_AIM_
Extend the article on the Eastern Express newspaper below, picking up right after its final sentence.

_TEXT EXCERPT_
===============

This article is reproduced from the November 1994 edition of The Correspondent
Since its launch last February, the Eastern Express has been making almost as much news as it has been reporting. The Correspondent examines its recent history, talks to the Oriental Press Group’s C.K. Ma and prints a plea from ex-chief editor of the Express, Steve Vines.
Nobody can deny it’s been a heart-stopping, roller-coaster nine months since the hoopla of the launch of the Oriental Press Group’s (OPG) Eastern Express. The stylishly-designed broadsheet was expected by many to give both the South China Morning Post (SCMP) and the Hong Kong Standard serious competition and to change he face of the local English-language newspaper market.
However, as most FCC members know, the story didn’t evolve as many would have hoped. To begin with, there was bad blood between some defecting members of the SCMP and its management as the journalists took up senior positions at the Express. Then the launch of the paper was delayed because of highly technical computer problems. Although the design of the paper was almost universally admired, when it finally hit the streets many professionals were surprised by some of the early news selections.
Even so, chief editor and former club president Steve Vines managed to create the feeling of an authoritative, modern publication with excellent foreign and comment pages. The Weekend magazine was a first-class product. Above all, the quality of the photography astonished readers with its clarity of reproduction and its imaginative execution. The uncounted hours of hard work by all concerned were apparently paying off.

===============

_INFORMATION SUPPLIED_
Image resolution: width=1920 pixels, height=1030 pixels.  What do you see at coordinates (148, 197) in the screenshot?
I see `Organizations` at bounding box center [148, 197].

===============

_ANSWER TO THIS TASK_
However, as was inevitable with a new product, the paper soon began to show signs of wear and tear. Within weeks questions were raised about the paucity of advertising. It was said there were few financial controls and that relations between the OPG management and staff were growing tense. In the end Vines departed. Talk of treachery was also abroad and accusations of ‘spying’ and disloyalty emerged from several quarters. It wasn’t an elevating spectacle.
Club member Jon Marsh, one of the most vociferous ex-SCMP staffers, took over as acting editor. Further rumours of poor staff management/relations went spinning through the always-voracious newspaper gossip mill. Then C.K. Ma, the OPG chairman, was said to be in London offering the job of chief editor to high-priced Fleet Street journalists. The paper would close within weeks. The Weekend magazine was to be closed or, at best, relaunched on newsprint rather than high-grade paper.
In the event, while personalities clashed, the management had, indeed, decided to take the printing of the Saturday magazine in-house on lower-grade newsprint to save some $500,000 per month. Senior staffers, including Marsh, production editor Ewen Campbell and magazine editor Steve Procter threatened to resign and the magazine’s paper quality was given a reprieve.
At much the same time, while on assignment in China, a young female reporter ran into trouble over a story she had written about the political make-up of post ’97 Hong Kong. Accusations – not so unusual in newsrooms – about the irresponsible rewriting of the reporters’ copy, caused further tension.
Finally, Campbell was sacked for complex personnel reasons surrounding his proposed elevation to deputy chief editor. Marsh and Procter resigned in protest along with, among others China editor, Robert Delfs, and deputy foreign editor Gavin Greenwood, all members of the FCC.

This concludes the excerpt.